In a scene out of a spy novel—or a Coen Brothers film—the annual meeting of FIFA, soccer's international governing body, at the Baur au Lac hotel in Zurich is interrupted by the arrests of seven of its officials. All face extradition to the United States. Jack Warner, a former FIFA potentate, will later proclaim his innocence while citing a story from The Onion to validate his claims.

Messi Mastery

In a month that sees Catalan soccer power F.C. Barcelona win both La Liga and the Copa del Rey, Lionel Messi scores a goal in the final of the latter that bends credulity. The impish Argentine, surrounded by four defenders, navigates through them and calmly strokes a shot into the net.


Allies Advance

A United States ground force enjoys its most triumphant week in Western Europe since World War II, as the U.S. men's national soccer team defeats both Holland and Germany on their respective home pitches. Bobby Wood, a 22 year-old from Hawaii who was not on the Yanks' 2014 World Cup roster, scores the game-winning goal in both matches.
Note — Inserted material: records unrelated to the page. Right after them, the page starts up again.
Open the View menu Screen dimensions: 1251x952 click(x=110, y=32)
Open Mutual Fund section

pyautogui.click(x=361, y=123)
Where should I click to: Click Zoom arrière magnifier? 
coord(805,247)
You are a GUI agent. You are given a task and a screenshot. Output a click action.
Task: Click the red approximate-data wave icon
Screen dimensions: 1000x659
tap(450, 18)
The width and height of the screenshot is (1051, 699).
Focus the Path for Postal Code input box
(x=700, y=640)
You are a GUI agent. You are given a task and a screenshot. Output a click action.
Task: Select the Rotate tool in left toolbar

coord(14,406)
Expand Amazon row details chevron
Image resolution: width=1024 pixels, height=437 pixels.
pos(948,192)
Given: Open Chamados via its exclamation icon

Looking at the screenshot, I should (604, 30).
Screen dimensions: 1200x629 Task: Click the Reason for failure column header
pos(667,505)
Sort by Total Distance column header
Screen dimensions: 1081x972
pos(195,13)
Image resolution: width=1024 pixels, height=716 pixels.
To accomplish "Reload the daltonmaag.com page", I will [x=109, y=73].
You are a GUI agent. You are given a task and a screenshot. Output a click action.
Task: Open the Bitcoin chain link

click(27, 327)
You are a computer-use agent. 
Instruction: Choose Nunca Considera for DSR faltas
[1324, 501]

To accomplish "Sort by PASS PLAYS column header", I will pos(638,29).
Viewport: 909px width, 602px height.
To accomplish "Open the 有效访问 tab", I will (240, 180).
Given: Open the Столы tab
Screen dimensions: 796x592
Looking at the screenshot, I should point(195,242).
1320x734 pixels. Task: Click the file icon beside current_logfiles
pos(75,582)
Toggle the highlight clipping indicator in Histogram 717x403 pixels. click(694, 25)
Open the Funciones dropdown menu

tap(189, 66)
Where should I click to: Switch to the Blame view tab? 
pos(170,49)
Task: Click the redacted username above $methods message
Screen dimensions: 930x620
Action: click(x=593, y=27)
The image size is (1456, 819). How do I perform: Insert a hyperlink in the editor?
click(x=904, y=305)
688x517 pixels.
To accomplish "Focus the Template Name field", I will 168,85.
Tiger, Tiger, Burning Blight

Tiger Woods shoots 80 in the opening round of the U.S. Open. It is the worst round Woods, a three-time U.S. Open champion, has ever shot at this tournament. It is also the third round of 80 or above Woods has shot this year. He entered 2015 having eclipsed 80 just once.

Dustin, Off

On the 18th green, in the final round of the U.S. Open at Chambers Bay in Washington, Dustin Johnson is just a 12-foot putt away from winning his first major. He misses. Fine. Johnson is still just a four-foot putt away from forcing an 18-hole Monday playoff with Jordan Spieth. He gaks that, too. Johnson's father-in-law, Wayne Gretzky, was much better in clutch situations.

He Was Our MVP

After All-Star teammate Kyrie Irving fractures his kneecap in overtime of Game 1 of the NBA Finals, LeBron James carries the Cavaliers on his sizable shoulders. King James led all players in points per game (35.8), rebounds per game (13.3) and assists per game (8.8), but he is denied the Finals MVP trophy—likely because the Warriors win in six games. James is the first player in NBA history to lead in all three statistical categories during an NBA Finals.

Mad, Max?

One out—check that, one strike!—away from a perfect game, Washington Nationals ace Max Scherzer uncorks a slider that sails slightly inside, off the plate, and Pittsburgh Pirates batter Jose Tabata makes no effort to avoid it. The pitch clips Tabata on the left elbow and he is awarded first base. One batter later, Scherzer gets the first no-hitter of his career, but not the 24th perfect game in Major League history.

Dad Bod, Meet Dad Hands

Father and Cubs fan Keith Hartley makes an incredible one-handed catch of a foul pop while holding his infant son, at Wrigley Field. Steve Bartman, take note: It's OK to interfere with fielders when the Cubbies are at bat.

Diddy Do It?

Rapper-mogul Sean Combs, alias P. Diddy, is arrested after a physical confrontation with UCLA strength coach Sal Alosi. Earlier Alosi had kicked Diddy's son, Justin Combs, out of practice due to a lack of effort. Diddy also allegedly swung a kettlebell at an intern (Note: Two months later Calvin Broadus, an incoming freshman for the Bruins and the son of rapper Snoop Dogg, will quit the team).